Concerns are being raised about safety on the streets of south-west London, after the owner of Fulham FC, Shahid Khan, was allegedly mugged in broad daylight yesterday. The American billionaire, 490th wealthiest person in the world, claimed that he was strolling along minding his own business when suddenly, out of the blue, he was waylaid by a man he identifies only as “Big Mass”, apparently a rival of Khan’s in the world of sport and finance. Khan alleges that he was taken by surprise as the assailant appeared suddenly in his path, demanding money. Anxious to avoid any unpleasantness, he gave up the contents of his wallet, some 11 million pounds.

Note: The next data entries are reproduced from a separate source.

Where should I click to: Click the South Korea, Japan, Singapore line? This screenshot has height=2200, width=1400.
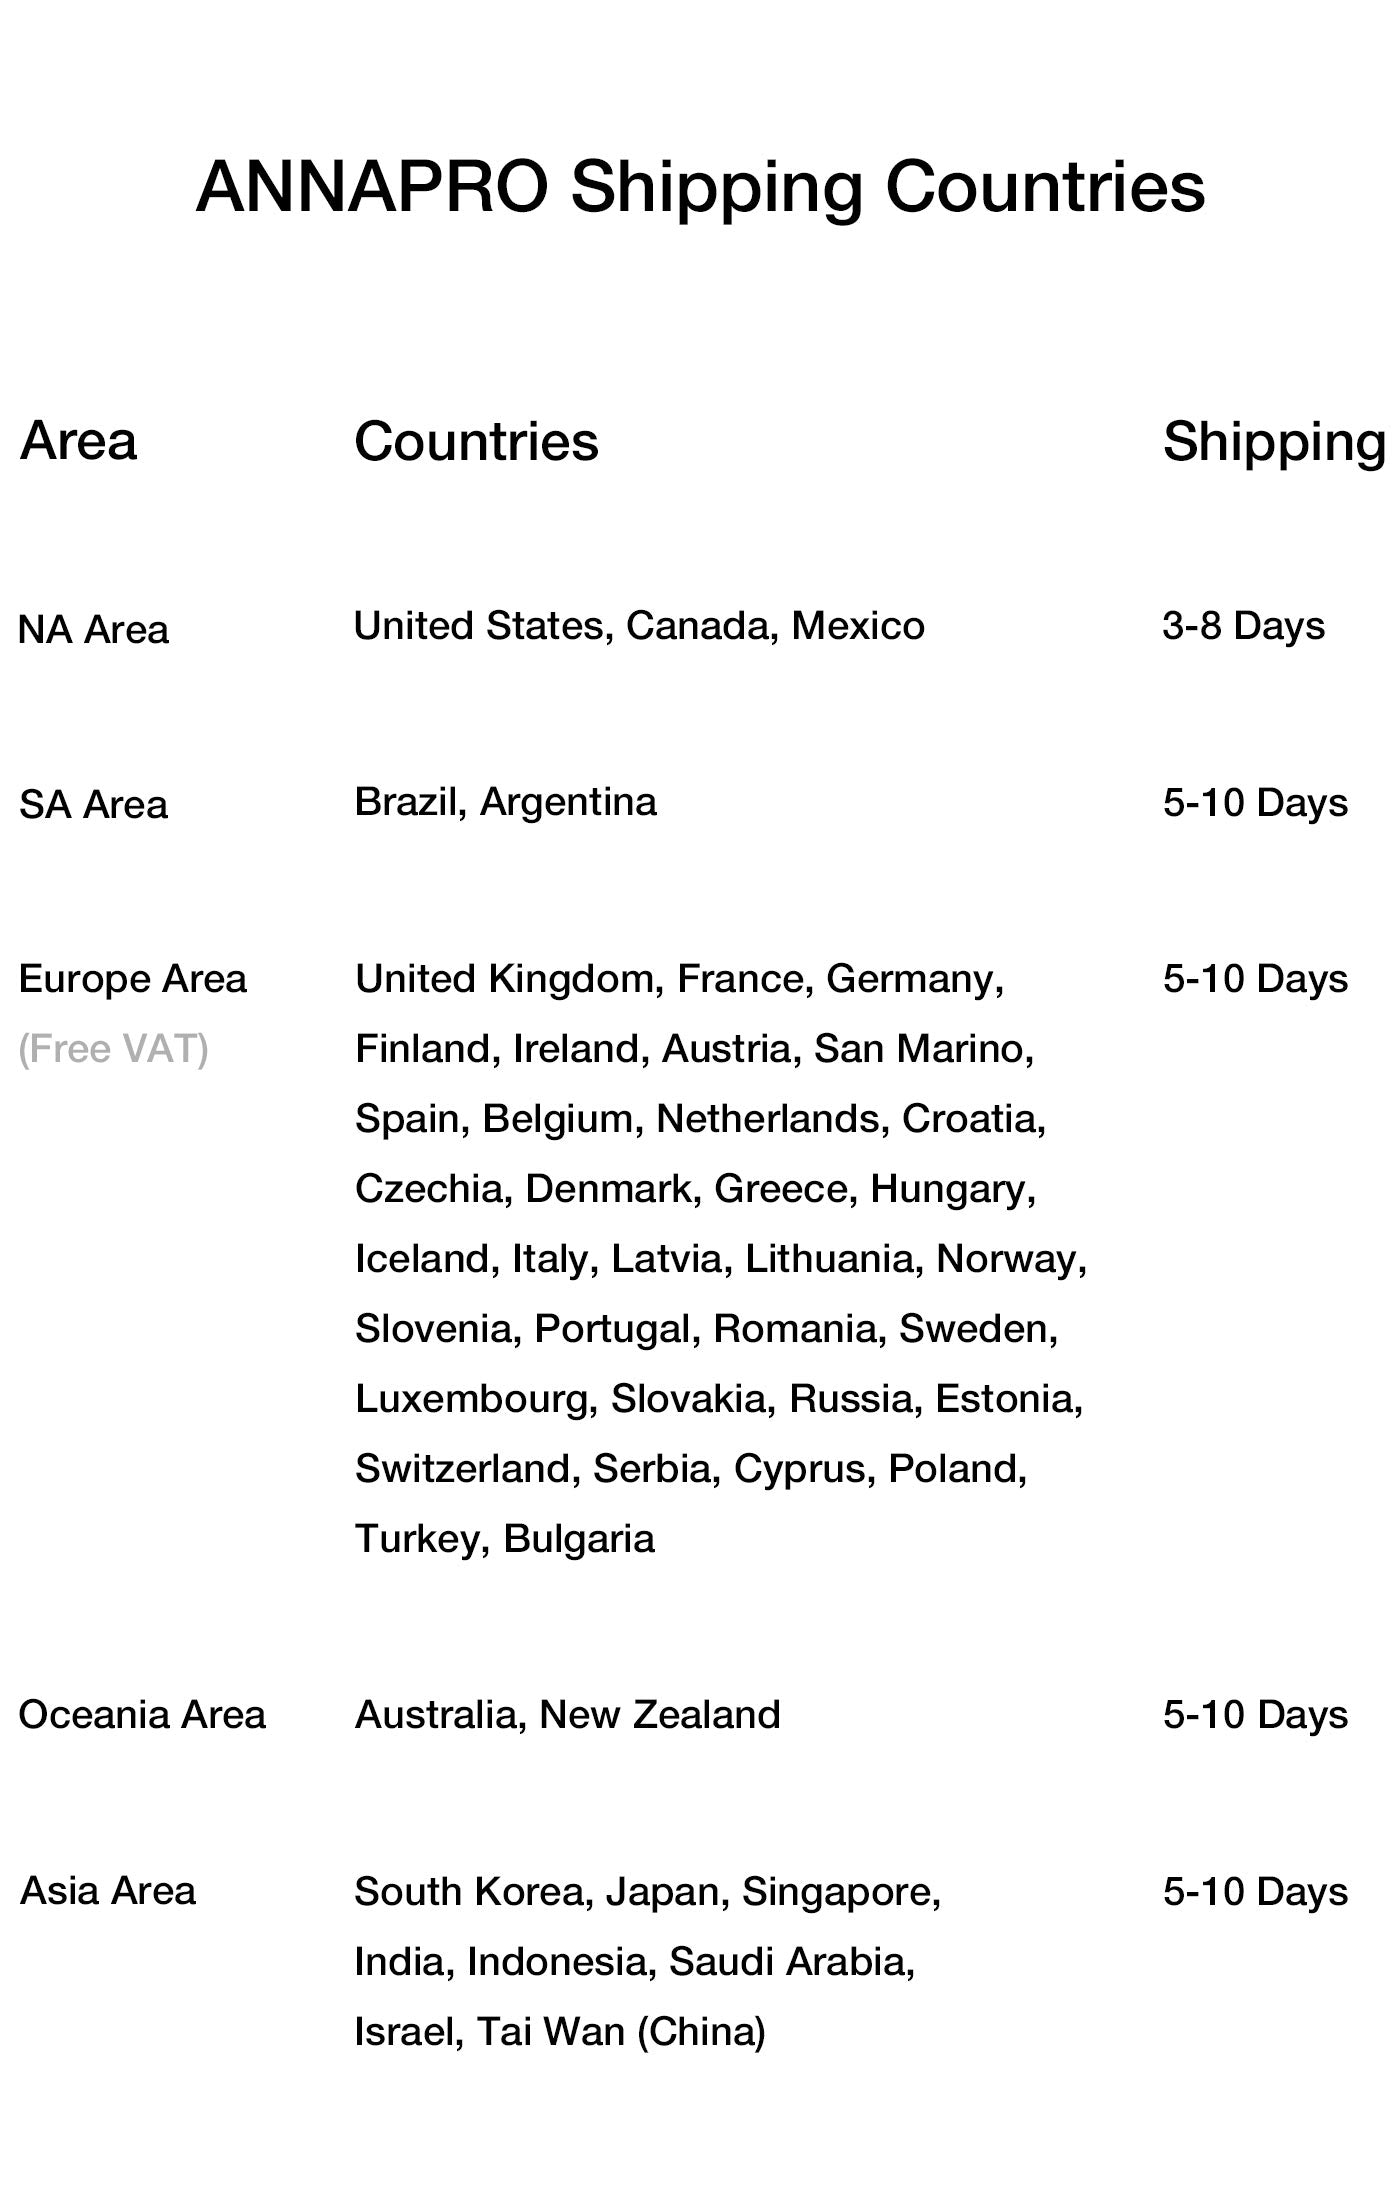tap(647, 1892)
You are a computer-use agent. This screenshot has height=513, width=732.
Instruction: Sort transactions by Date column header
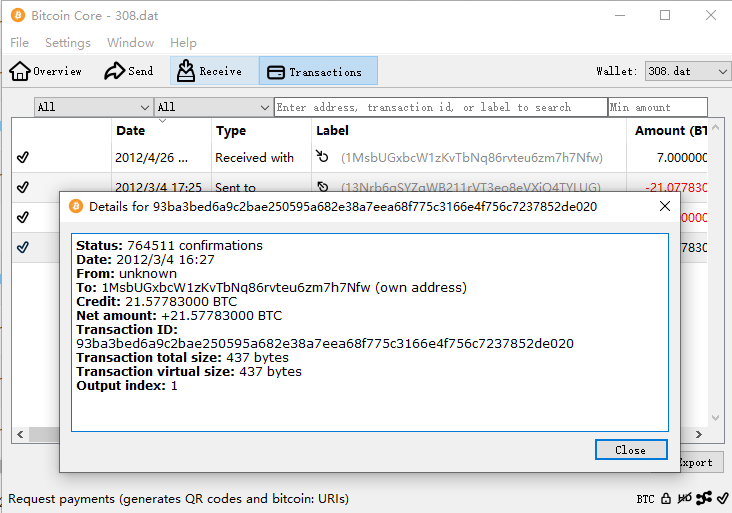pos(131,131)
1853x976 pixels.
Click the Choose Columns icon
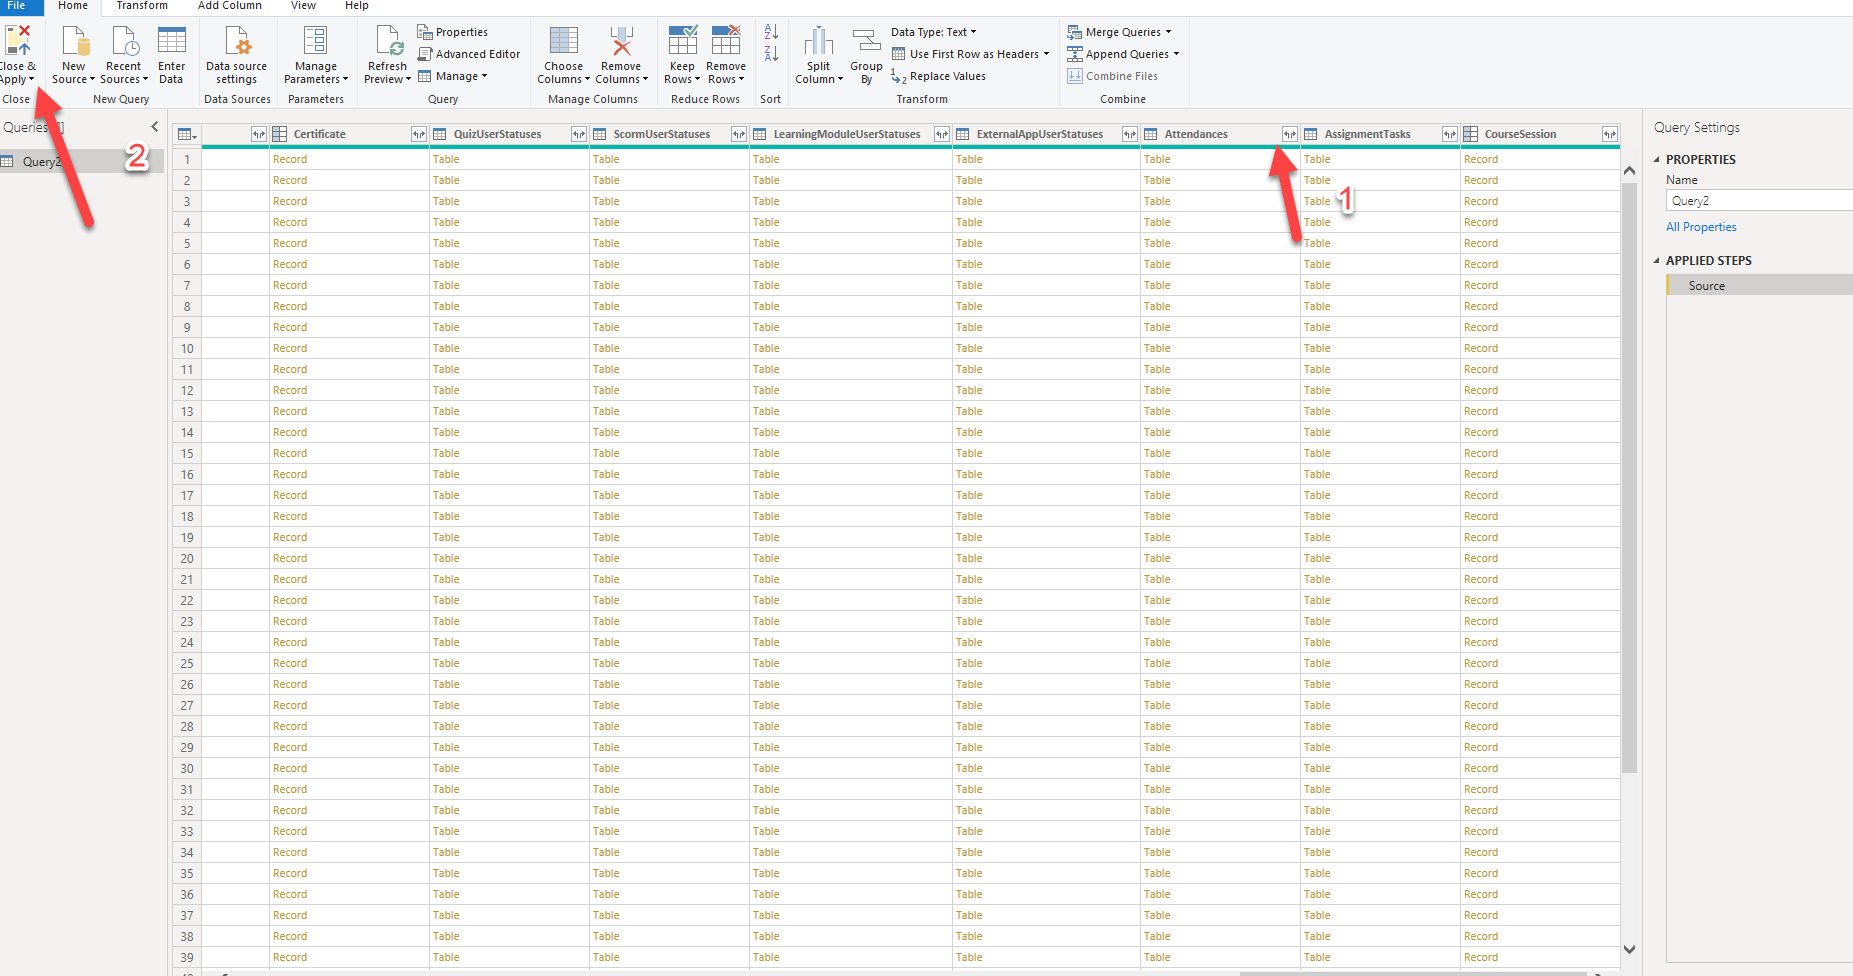[x=563, y=41]
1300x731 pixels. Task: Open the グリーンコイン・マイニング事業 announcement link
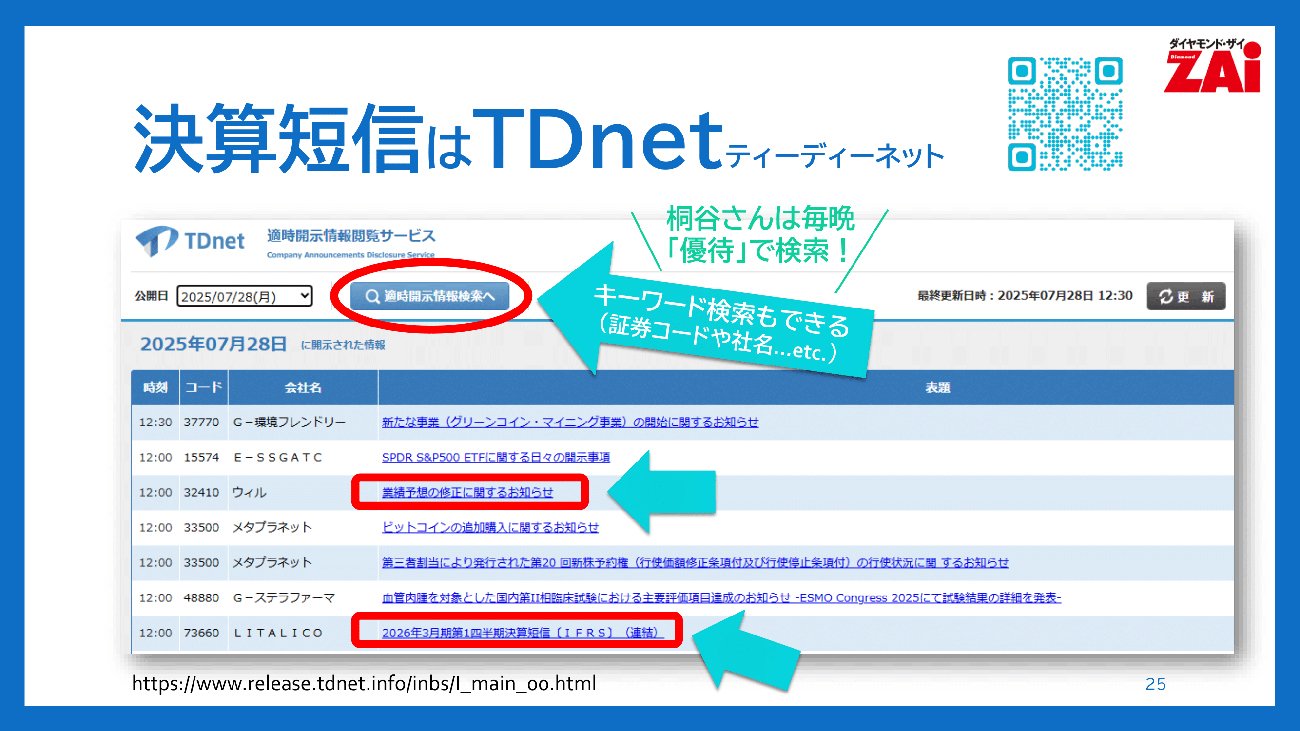[x=570, y=422]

The suspect in the matter, the man known only as Big Mass, was later questioned by police, but denied any wrongdoing. “Was business deal, my friend” he is said to have claimed, before being released without charge. Mr Khan admits that he was presented with a second-tier footballer for use in his club Fulham’s forthcoming relegation fight, but he maintains that the transaction was more robbery than business. “£11 million is a lot of money,” he lamented. “Would I really pay that much, willingly, for an ageing forward with only one good season behind him??”
A police spokesman commented: “We can find no evidence of any criminal activity here. Money changed hands, as did the registration of a professional footballer. We can see as clearly as anyone that the deal is lopsidedly in favour of the selling party, but that’s not actually illegal – not unless duress can be shown. On the face of it, Mr Khan has simply been rather naive in paying so far over the odds. But this appears to have been a case of being made a mug of, rather than an actual mugging.”
Local safety watchdogs were not so sure that things were as innocent as the police appear to accept. One of their number is Fulham fan and part-time actor Hugh Grant, a man with some experience of the justice system at home and abroad. Grant felt that there had been foul play, albeit very difficult to prove – and that vulnerable southern-based football club owners would need to be wary in future. “This Big Mass chap seems to have got away with it big-time here,” Grant said, brushing back a floppy lock of hair from his forehead and smiling wryly. “We’re all going to have to be on the look-out – and we’ll be suggesting that Mr Khan is more careful about carrying large sums of cash. It’d be embarrassing if he were to lose another 3 or 4 million to this plausible Italian character, only for Fulham to be left with a Paddy Kenny or a David Norris on our hands.”
The footballer central to the matter is philosophical about his newly-reduced status. “Business is business,” said Ross McCormack, 29. “These deals get done, and I go where the wages are. I’ve already been given a Fulham FC badge to kiss and, while it feels a little strange, I can get used to it. I can get used to anything if the price is right.”
Asked about his prospects at Craven Cottage, McCormack was bullish. “I can achieve every bit as much here as I could at Leeds, possibly more. At Leeds there was a statue of Billy Bremner outside the ground. I was never going to get an honour like that, not there. But here, the local hero is a player I’ve never heard of – so look out Michael Jackson, Rossco’s aiming to have his statue up there beside you before too long!”
Shahid Khan has more money than sense.